Strong branch-banking revenues and a sharp reduction in provisions to cover bad loans helped drive profit up to C$640 million ($603 million), or C$1.53 a share, from C$434 million, or C$1.02 a share, a year earlier, CIBC said on Wednesday.
Stripping out a C$138 million loss from its structured credit run-off business and a C$76 million reversal of provision for credit losses, the bank earned C$1.64 a share in its third quarter.
That beat analysts’ forecasts for a profit of C$1.53 a share, as polled by Thomson Reuters I/B/E/S.
CIBC said provisions for bad loans dropped to C$221 million from C$547 million.
Revenues from CIBC’s domestic retail banking operations rose 7 percent year-over-year to C$2.5 billion, driven by strong results from personal banking, business banking, and wealth management, it said.
“The (retail) division has been a bit of a disappointment over the last few quarters, where revenue growth has been fairly light,” said Juliette John, portfolio manager at Bissett Investment Management.
“This quarter, I think we’ve seen a fairly good element of growth.”
Wholesale banking revenue dropped 43 percent to C$315 million as the bank took a loss from its structured credit business and lower trading activity.
A sharper drop in trading income reported by Bank of Montreal (BMO.TO) on Tuesday sparked a sell-off in Canadian bank stocks as investors feared results from Canada’s other big lenders — due to be released over the next week — would show similar shortfalls.
CIBC’s Tier 1 capital ratio, a measure of its financial stability, was a robust 14.2 percent, up from 12 percent a year earlier, while return on equity for the quarter was 19.8 percent.
Speaking on a conference call, Chief Executive Gerry McCaughey said the bank was in a good position to adapt to new global capital and liquidity rules that will be finalized by the Basel banking committee later this year.
“We feel now that although there’s still uncertainty there, that there’s enough information out to give us a preliminary indication that CIBC will continue to be well positioned from a capital viewpoint,” he said.
Capital outlays such as large acquisitions and dividend hikes have been on hold as the banks have waited to see what measures they may have to take to satisfy the new regulations.

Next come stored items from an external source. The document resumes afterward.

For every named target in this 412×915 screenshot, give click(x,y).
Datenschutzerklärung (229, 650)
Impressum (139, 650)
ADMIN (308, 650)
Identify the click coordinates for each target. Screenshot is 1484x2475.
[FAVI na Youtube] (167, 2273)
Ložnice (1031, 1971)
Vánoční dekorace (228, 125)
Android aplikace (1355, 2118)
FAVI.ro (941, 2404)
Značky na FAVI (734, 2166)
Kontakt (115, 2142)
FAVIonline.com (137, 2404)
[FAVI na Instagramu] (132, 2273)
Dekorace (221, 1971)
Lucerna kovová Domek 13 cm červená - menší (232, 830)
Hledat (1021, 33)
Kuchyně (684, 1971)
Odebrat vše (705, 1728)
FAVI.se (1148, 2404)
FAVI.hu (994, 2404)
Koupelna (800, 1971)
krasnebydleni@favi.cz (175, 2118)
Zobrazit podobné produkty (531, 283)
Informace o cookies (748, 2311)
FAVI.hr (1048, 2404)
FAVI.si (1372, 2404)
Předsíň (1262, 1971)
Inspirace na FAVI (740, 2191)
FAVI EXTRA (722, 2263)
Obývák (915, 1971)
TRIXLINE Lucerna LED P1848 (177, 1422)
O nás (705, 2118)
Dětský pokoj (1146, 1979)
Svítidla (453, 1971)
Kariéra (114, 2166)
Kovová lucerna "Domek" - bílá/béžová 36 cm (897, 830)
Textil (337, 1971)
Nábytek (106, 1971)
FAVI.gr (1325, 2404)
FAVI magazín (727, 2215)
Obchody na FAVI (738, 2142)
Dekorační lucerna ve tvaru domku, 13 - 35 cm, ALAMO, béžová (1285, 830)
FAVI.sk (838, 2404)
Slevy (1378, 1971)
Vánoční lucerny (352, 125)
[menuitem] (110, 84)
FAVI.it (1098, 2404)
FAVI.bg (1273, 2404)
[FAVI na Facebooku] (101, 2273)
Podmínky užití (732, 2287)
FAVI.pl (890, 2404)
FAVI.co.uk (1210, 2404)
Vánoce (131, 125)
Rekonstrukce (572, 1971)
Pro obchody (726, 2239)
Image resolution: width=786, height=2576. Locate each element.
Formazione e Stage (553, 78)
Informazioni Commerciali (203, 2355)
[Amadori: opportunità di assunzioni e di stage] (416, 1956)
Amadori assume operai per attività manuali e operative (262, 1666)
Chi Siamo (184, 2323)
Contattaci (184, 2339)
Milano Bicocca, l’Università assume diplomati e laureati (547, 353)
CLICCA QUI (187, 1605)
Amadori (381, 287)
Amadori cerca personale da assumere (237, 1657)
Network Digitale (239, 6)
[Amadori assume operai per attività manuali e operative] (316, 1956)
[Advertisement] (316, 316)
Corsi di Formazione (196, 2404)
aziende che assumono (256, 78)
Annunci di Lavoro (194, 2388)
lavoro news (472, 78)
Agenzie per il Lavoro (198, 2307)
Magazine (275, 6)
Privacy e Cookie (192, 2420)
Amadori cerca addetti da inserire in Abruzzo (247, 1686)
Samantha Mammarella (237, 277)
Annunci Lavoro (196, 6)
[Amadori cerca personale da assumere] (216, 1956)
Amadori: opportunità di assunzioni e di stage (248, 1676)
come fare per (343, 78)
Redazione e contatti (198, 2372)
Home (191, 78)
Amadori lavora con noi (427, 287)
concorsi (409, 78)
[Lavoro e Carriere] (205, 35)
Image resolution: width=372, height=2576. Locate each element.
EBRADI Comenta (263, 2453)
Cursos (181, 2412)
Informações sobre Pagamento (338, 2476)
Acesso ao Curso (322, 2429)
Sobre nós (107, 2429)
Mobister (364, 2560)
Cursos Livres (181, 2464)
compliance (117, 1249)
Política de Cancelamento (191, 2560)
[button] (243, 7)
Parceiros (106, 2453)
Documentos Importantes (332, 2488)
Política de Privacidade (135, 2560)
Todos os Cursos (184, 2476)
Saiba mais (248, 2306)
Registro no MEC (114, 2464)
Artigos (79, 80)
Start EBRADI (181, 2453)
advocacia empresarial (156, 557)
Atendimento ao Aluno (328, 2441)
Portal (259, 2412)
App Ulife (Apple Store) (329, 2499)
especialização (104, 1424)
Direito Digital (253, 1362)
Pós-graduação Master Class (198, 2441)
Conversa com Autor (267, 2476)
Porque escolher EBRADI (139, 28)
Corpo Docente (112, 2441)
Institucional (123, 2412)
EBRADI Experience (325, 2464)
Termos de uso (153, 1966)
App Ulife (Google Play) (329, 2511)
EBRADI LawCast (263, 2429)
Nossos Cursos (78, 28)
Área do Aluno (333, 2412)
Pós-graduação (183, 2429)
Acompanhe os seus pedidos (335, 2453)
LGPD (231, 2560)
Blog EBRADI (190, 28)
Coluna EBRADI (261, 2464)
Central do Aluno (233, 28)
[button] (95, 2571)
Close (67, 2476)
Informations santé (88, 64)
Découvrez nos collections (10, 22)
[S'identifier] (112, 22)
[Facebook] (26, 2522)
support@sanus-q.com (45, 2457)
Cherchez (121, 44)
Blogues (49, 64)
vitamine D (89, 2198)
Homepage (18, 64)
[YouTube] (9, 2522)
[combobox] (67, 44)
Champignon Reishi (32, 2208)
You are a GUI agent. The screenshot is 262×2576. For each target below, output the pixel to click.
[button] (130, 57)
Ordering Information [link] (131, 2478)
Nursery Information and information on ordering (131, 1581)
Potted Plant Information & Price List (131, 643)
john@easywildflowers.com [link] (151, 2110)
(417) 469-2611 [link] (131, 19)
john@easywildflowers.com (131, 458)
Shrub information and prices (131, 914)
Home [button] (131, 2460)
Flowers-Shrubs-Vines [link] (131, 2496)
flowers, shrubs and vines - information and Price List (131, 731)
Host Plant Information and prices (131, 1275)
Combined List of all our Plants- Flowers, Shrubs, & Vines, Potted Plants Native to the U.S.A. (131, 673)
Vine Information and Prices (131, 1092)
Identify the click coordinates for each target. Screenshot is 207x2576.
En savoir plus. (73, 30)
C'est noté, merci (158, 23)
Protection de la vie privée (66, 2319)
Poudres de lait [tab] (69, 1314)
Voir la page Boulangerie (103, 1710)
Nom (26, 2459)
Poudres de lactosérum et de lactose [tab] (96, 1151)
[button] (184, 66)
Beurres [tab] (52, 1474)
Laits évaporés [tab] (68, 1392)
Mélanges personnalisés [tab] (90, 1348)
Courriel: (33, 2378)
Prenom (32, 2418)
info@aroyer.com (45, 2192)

McCaughey warned, however, that dividend hikes are unlikely until the bank’s earnings justify such a move.
Currently, CIBC’s payout ratio — the amount of profit it spends on its dividend — is a bit above its normal 40 to 50 percent range, meaning the bank would need earnings to rise more to get it back in the range before it would consider an increase.
“On the dividend increase side, we do not look at capital as the first factor (to consider), we look at payout ratio,” he said.
“We’re getting fairly close now, so I would say that it will be under consideration and discussion in 2011.
CIBC’s shares were up C$1.65 at C$68.46 just after midday on Wednesday on the Toronto Stock Exchange.